We think that because he is a suit and tie kind of a guy, he couldn't possibly have an STD or HIV. After a while, if that relationship doesn't work we take some time to ourselves, maybe a month or two or even a year, then we're at it all over again, never once going to take an HIV test while looking for Mr. Right!
We feel because we have a little more money than most and more "class" that HIV just isn't in our section of the world. Somehow our minds and our egos have told us that middle class is an elite group, while HIV didn't get that memo!
We have dropped the ball on reminding our daughters of their value. We are not helping them to see how powerful their voices are, especially when it comes to their bodies. We cannot address HIV without addressing low self-esteem.
Would a young girl with high self-esteem be able to be talked out of using a condom? Would a young girl with high self-esteem be willing to have sex with no strings attached?
In 2005, girls represented 43 percent of AIDS cases reported among people aged 13 to
19. We cannot ignore the numbers; our girls need help! As women, we need help!

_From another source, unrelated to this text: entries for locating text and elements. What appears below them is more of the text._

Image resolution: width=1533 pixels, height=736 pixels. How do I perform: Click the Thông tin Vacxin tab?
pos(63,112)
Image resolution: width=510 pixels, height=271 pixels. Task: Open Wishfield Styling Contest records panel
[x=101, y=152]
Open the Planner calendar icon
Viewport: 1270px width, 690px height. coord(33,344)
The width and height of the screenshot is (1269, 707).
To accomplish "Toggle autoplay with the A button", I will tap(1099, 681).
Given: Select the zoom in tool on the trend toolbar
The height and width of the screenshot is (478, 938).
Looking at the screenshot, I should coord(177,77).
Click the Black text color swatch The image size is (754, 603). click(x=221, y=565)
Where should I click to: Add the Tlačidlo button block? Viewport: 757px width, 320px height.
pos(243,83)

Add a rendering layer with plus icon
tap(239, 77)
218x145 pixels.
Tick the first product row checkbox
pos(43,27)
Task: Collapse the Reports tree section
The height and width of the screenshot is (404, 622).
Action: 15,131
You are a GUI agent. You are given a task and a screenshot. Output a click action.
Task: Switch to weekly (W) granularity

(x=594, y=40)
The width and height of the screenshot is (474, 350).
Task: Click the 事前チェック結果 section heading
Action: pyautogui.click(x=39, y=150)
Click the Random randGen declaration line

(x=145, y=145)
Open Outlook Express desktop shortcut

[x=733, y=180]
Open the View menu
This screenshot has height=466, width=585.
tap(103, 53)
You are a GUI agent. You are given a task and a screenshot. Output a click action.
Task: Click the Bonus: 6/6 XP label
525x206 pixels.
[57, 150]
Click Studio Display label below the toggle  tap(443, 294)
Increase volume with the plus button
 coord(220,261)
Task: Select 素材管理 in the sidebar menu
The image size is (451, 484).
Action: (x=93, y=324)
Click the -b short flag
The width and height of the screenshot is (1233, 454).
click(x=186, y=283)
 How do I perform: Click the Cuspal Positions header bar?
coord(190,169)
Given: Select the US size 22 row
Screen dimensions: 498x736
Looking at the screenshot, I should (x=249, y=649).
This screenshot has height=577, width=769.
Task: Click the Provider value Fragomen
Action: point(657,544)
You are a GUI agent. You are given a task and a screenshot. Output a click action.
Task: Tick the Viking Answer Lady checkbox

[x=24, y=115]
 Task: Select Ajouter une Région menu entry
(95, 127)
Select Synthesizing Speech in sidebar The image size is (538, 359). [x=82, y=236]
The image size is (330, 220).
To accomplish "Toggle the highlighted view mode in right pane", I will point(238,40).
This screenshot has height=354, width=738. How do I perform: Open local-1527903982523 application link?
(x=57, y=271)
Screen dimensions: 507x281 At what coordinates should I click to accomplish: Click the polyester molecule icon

Today, there are approximately 1.1 million people living with HIV/AIDS in the U.S., including nearly 280,000 women. In 2008, there were 9,813 AIDS diagnoses among women. We have to address how we feel about ourselves when making sexual choices that could have a lifelong and lasting effect. We cannot be silent in our relationships on the topic of HIV/AIDS.
"I want to use a condom BUT I don' t want him to think I don' t trust him"; "I want an HIV test BUT I don' t want him to leave me." Whenever we follow with a BUT, we are questioning our own self-worth! We may as well be saying, "I want to protect myself, BUT I'm not worth protecting."
On this day, I ask you to get tested for HIV/AIDS. Knowing your status is power, and early HIV detection can be the difference between life and death. Talk about HIV/AIDS with your sexual partner because if you cannot have an open and honest discussion about it, what does that say about the value you hold for your life?
Also, use social networks for good; post random facts about HIV/AIDS. Every nine-and-a-half minutes a person contracts HIV - your post or tweet can change someone' s life!